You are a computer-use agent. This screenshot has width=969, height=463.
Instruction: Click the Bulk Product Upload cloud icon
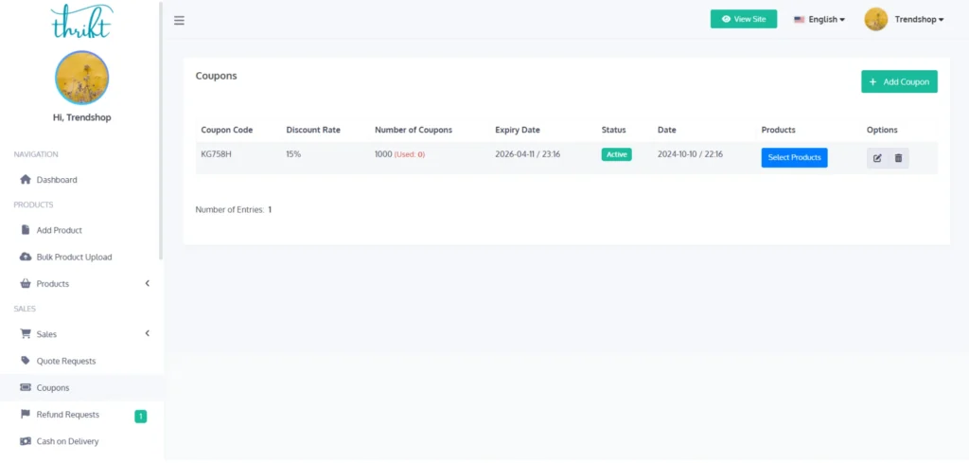pos(26,257)
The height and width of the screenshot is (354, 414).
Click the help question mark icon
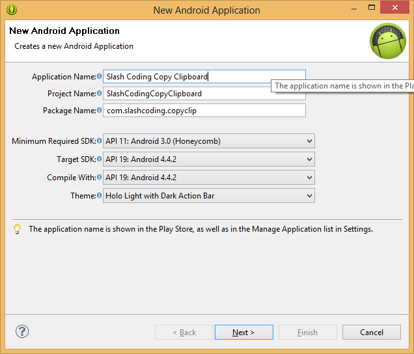click(x=22, y=331)
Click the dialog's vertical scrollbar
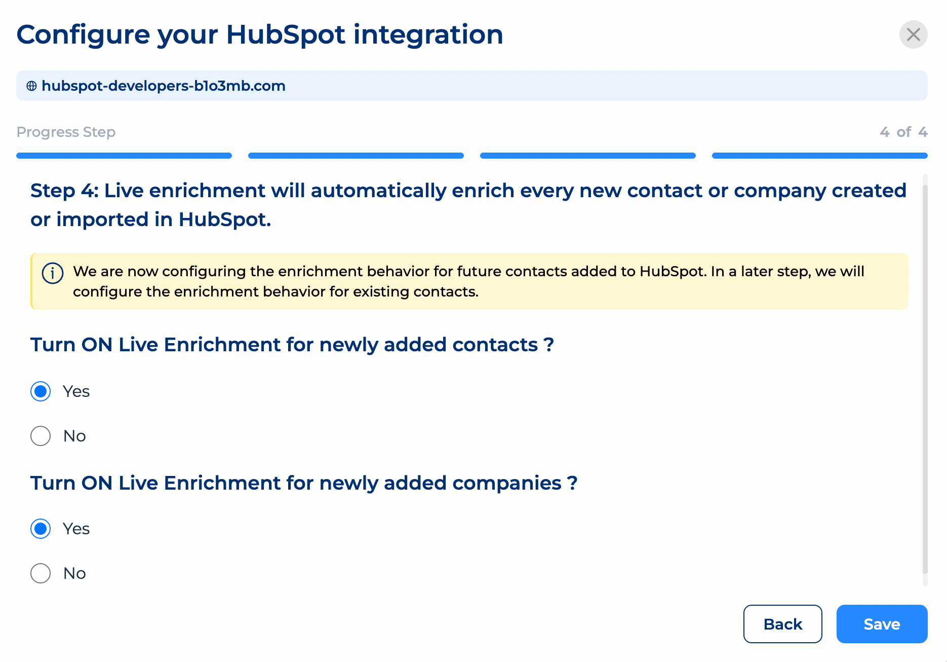Image resolution: width=947 pixels, height=662 pixels. click(925, 380)
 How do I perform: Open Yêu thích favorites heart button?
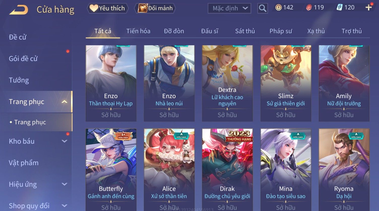(x=108, y=8)
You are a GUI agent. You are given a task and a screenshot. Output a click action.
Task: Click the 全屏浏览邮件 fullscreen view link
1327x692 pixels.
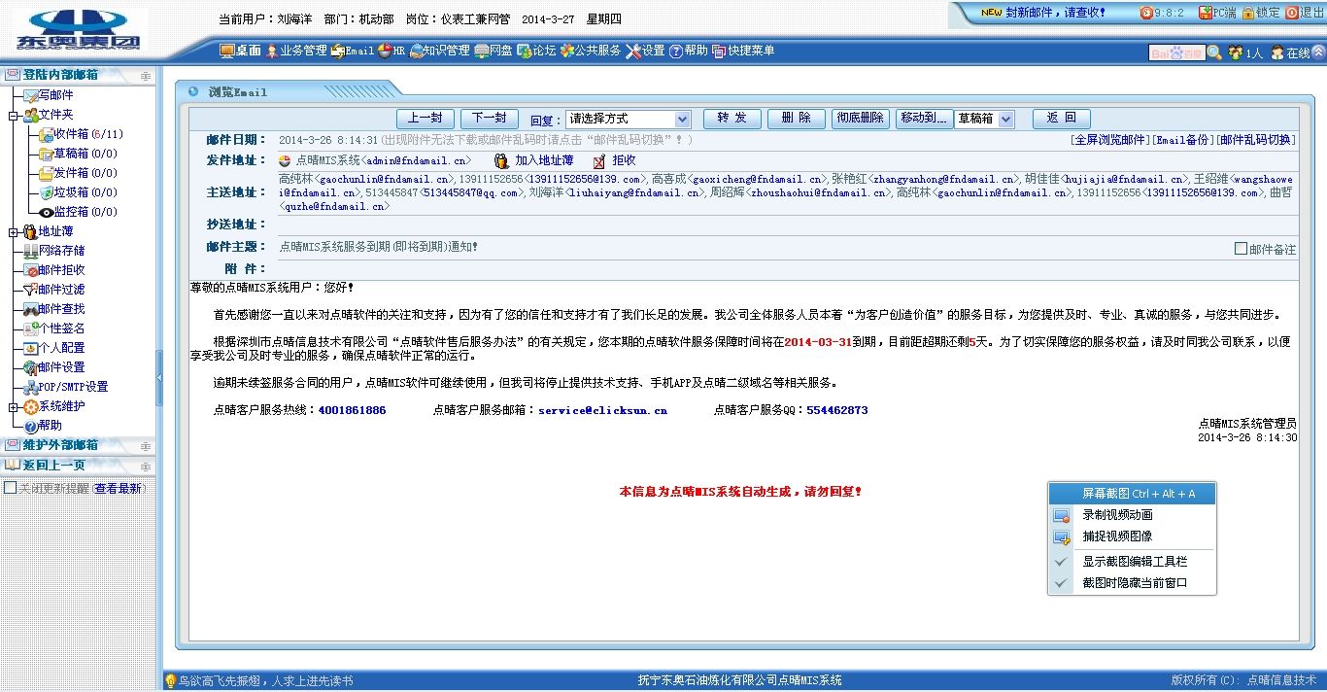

*WHAT THE EXERCISE ASKS:* Leave the pictures out, and reproduce only the lines from the line holding "Instruction: Click the" through the last line of the material, both included.

*RESULT OF THIS EXERCISE:*
Instruction: Click the Bulk Product Upload cloud icon
pos(26,257)
The height and width of the screenshot is (354, 414).
Click the help question mark icon
click(x=22, y=331)
Click the dialog's vertical scrollbar
Image resolution: width=947 pixels, height=662 pixels. click(925, 380)
 How do I perform: Open Yêu thích favorites heart button?
(x=108, y=8)
You are a GUI agent. You are given a task and a screenshot. Output a click action.
Task: Click the 全屏浏览邮件 fullscreen view link
1327x692 pixels.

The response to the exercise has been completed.